▶ **What you have to do**:
For each line below that contains the word "computer", make a copy.
Start of Supplied data
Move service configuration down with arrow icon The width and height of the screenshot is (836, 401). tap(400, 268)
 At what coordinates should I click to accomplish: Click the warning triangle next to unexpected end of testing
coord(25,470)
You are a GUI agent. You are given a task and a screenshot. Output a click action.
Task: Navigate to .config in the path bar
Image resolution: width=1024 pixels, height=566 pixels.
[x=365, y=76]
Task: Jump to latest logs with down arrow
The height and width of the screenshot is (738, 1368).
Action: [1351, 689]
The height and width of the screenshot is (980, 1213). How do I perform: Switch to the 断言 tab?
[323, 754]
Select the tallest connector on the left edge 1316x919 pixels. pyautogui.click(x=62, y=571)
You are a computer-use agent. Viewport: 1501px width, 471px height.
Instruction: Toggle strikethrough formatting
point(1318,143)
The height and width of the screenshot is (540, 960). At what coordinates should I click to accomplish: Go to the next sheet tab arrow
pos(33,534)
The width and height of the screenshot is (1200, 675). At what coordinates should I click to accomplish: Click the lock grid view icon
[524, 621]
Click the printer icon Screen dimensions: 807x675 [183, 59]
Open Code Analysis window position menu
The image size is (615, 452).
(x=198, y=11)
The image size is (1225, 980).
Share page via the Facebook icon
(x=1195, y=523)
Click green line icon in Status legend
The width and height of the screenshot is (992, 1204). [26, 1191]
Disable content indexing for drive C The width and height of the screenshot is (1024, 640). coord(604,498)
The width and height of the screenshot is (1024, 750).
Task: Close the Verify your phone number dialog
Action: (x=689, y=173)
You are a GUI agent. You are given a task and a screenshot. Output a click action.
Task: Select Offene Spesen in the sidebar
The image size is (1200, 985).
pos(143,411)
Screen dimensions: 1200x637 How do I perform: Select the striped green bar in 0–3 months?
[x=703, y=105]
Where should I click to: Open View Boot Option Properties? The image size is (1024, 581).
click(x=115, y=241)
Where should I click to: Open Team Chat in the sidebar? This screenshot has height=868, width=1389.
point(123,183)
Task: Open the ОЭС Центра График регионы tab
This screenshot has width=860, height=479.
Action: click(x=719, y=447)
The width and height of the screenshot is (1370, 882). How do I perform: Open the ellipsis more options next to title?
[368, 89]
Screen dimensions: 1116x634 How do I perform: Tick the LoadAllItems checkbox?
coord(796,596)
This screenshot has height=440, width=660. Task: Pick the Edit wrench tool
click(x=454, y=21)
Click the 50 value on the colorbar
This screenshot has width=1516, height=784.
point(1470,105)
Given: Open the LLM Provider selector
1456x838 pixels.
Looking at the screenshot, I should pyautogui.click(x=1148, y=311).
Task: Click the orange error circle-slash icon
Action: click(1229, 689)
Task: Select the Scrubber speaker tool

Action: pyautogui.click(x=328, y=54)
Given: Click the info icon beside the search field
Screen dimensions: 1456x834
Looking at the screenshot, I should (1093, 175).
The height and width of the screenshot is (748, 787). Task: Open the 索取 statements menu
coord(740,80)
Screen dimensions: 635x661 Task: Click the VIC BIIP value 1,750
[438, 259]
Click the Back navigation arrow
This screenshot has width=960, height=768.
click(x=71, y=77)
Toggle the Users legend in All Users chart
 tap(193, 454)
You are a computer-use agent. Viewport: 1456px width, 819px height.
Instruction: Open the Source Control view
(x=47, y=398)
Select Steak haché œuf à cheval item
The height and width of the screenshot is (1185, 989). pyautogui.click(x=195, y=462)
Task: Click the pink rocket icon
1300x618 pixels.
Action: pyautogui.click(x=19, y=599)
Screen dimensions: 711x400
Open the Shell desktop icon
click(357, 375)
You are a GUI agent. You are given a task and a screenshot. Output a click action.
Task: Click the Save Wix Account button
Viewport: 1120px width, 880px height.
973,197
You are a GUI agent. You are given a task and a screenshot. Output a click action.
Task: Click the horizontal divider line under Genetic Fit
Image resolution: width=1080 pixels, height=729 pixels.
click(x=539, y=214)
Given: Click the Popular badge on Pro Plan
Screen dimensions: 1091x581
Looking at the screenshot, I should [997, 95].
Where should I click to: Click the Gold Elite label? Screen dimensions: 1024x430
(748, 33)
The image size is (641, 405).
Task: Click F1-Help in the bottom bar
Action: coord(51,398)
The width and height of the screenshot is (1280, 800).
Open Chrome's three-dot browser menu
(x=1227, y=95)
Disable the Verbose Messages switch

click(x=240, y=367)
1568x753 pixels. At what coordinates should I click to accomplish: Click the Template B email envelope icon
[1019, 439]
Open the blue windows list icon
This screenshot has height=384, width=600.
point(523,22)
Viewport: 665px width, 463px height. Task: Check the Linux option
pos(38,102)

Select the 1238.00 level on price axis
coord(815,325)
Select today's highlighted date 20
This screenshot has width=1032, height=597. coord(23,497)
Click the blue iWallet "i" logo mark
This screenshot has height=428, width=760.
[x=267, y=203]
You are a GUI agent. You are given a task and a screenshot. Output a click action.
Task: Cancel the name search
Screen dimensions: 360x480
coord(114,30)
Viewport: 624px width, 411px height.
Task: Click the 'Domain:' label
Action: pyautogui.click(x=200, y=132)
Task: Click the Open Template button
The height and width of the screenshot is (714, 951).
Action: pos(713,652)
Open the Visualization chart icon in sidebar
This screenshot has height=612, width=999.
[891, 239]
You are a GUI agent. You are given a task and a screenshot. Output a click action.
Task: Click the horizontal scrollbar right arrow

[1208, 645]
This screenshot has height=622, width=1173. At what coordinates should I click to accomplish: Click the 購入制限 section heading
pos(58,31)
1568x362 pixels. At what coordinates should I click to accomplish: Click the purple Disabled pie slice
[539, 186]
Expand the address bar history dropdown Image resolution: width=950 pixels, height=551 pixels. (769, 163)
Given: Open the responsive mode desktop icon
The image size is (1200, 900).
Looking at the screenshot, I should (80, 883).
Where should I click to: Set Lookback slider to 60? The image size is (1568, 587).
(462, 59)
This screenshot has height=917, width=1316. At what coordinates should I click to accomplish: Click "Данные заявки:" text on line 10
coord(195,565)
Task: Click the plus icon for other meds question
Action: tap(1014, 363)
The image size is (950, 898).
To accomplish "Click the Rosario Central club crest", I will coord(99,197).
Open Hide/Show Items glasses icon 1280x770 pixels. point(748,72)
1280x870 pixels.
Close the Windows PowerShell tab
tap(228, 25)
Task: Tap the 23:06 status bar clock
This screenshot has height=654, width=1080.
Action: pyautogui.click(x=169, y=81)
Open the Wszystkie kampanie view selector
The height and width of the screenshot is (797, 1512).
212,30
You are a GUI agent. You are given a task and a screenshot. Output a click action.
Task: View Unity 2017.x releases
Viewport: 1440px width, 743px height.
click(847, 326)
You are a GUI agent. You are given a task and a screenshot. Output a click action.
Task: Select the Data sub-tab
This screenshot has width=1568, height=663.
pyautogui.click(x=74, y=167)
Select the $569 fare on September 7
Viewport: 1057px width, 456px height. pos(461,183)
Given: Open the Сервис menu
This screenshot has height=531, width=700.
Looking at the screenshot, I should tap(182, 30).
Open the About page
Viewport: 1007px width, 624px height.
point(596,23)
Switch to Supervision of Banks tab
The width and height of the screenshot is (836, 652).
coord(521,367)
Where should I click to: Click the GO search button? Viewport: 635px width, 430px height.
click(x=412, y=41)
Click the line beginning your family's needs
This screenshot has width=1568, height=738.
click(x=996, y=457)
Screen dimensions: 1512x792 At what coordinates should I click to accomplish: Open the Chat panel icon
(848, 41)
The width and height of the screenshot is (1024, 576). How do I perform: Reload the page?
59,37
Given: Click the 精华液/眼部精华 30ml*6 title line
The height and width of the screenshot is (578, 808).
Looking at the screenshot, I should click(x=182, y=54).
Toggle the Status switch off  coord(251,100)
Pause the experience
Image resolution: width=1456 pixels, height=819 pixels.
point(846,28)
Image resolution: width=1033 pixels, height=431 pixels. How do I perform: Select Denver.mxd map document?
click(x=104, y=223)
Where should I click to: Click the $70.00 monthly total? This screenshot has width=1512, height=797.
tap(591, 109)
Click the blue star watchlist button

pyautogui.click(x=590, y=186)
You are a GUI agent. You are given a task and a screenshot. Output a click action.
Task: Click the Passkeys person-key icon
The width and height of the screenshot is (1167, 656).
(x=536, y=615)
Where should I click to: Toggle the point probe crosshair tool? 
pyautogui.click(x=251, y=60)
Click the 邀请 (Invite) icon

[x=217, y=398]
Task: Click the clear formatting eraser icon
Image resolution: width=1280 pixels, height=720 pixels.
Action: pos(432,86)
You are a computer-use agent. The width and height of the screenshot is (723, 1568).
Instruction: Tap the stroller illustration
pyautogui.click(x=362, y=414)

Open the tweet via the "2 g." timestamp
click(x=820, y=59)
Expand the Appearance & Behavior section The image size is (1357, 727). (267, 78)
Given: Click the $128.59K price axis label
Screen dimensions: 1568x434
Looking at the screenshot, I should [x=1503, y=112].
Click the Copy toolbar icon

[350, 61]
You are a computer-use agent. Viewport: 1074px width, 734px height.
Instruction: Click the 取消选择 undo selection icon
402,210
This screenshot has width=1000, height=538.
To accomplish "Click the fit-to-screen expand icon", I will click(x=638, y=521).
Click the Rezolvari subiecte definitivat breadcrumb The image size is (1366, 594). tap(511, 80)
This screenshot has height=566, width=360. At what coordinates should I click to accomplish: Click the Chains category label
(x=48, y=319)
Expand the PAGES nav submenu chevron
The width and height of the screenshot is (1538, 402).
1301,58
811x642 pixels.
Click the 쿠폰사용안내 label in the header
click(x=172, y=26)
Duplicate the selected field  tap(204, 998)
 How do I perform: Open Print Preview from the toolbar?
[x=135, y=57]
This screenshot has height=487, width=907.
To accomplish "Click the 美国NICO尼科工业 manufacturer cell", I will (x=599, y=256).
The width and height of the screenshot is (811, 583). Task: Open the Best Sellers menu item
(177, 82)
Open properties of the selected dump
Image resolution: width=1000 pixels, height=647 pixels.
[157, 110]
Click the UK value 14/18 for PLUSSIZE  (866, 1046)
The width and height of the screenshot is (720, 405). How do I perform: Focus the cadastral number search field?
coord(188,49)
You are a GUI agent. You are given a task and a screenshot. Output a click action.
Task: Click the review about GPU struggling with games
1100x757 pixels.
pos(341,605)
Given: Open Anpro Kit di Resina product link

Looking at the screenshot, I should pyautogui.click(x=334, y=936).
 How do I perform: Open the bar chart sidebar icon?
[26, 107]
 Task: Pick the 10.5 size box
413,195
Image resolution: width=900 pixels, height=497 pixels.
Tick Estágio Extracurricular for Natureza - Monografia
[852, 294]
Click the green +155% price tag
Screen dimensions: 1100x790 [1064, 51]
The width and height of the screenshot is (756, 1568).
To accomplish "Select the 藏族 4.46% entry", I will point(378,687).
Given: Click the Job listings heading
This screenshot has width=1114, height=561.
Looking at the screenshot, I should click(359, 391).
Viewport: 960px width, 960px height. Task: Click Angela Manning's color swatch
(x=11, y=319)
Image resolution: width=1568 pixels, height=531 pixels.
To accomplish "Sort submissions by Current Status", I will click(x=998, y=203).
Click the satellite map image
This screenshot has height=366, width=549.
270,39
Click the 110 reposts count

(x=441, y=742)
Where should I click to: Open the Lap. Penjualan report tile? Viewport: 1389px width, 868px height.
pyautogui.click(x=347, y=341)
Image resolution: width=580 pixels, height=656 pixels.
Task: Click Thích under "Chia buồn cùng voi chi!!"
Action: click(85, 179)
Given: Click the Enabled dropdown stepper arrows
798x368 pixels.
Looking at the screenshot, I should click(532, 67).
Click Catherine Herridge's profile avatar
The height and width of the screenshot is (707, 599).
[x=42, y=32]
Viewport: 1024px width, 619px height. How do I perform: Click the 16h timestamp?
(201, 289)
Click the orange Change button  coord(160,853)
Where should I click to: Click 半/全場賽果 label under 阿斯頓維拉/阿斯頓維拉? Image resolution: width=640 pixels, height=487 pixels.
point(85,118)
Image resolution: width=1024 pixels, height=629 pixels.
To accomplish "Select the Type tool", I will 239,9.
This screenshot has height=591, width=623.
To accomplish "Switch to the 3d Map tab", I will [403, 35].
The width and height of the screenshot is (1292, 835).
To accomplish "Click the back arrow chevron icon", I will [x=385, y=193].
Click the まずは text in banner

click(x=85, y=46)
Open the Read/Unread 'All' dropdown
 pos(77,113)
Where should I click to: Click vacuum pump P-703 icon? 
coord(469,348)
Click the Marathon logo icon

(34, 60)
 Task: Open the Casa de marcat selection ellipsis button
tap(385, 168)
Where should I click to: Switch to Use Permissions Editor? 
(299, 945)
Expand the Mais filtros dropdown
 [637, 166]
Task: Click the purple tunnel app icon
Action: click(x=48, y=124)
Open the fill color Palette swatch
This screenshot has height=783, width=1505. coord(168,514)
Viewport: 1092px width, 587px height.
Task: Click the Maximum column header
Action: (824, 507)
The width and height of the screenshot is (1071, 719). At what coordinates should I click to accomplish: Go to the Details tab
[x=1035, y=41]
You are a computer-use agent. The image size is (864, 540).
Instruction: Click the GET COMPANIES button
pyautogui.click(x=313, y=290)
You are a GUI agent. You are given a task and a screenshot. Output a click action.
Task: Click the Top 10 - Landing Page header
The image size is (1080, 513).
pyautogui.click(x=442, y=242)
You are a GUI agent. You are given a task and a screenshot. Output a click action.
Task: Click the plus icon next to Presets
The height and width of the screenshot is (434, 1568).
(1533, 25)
End of Supplied data
▶ **Task result**:
You are a computer-use agent. Viewport: 1501px width, 471px height.
You are a computer-use agent. Viewport: 1456px width, 819px height.
You are a computer-use agent. The width and height of the screenshot is (723, 1568).
You are a computer-use agent. Viewport: 1074px width, 734px height.
You are a computer-use agent. The image size is (864, 540).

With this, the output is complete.